Somerville is considered to be both a highly walkable and bikeable city. In 2013, 7.8% of all commutes were made by bicycle, making Somerville the 5th city in the country for its share of bicycling. In 2013, 49.8% of Somerville commuters either walked, biked or used public transit. Somerville launched its first Hubway stations during the summer of 2012 and hosts 12 stations.
The Somerville Community Path is a mixed-use path that runs along the old Boston and Lowell Railroad right-of-way from Davis Square across Somerville to the Cambridge border near Lechmere Square. Roughly 0.8 mile (1.3 km) of the path is finished and in use. The two finished segments feature pavement interspersed with brick and surrounded by grass, trees, pedestrian connections to nearby streets, and a community garden. The path is lit at night and snowplowed in the winter.
In 2013, the city broke ground on the first extension in almost twenty years that will extend the path another 0.25 mile (1.3 km) east from its current terminus at Cedar Street, to Lowell Street.
The City of Somerville has among the highest bus ridership in the Boston metro area.
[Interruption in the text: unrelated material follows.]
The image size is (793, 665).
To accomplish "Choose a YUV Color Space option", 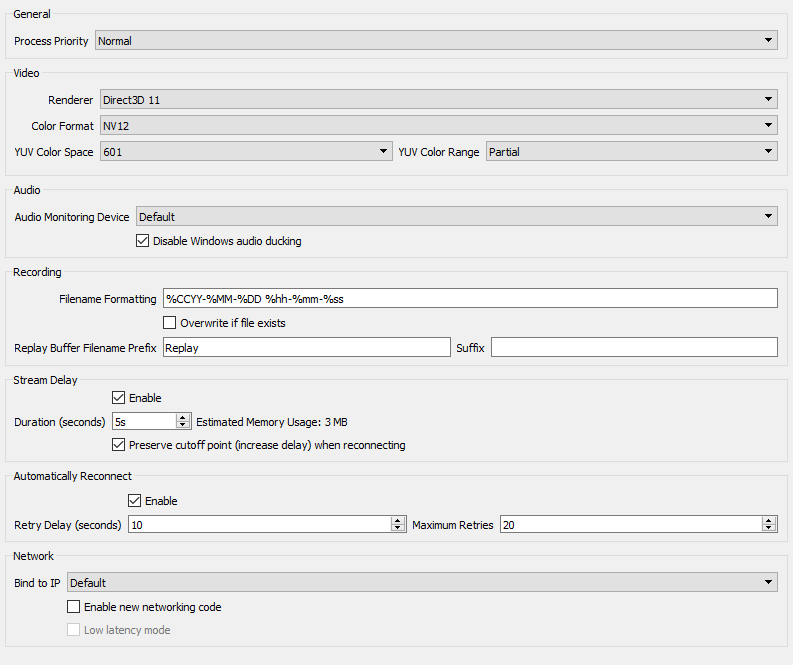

Nearly 40,000 passengers board the buses that pass through Somerville each day, and 15 MBTA bus routes operate in Somerville.
The School Committee is composed of seven independently elected officials, plus the Mayor and President of the Board of Aldermen. The budget is approved by both the School Committee and the Board of Aldermen. The Chair is Adam Sweeting from Ward 3 and the Vice-Chair is Carrie Normand from Ward 7.
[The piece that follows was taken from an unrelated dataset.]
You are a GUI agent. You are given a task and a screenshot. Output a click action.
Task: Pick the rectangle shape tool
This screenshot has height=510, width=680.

With the establishment of the Playground Association of America in 1906, many cities, including Somerville, began to sponsor supervised playgrounds for the children of the city during the summer months. Though the Recreation Department was not formally established in Somerville until 1917, supervised play, sponsored in part by the city and the Playground Association of America, began in 1909. The Recreation Department provides many recreational and play activities for residents of all ages, including Summertime Playgrounds, outdoor games and sports leagues, theater groups, and an active Senior Citizens Club.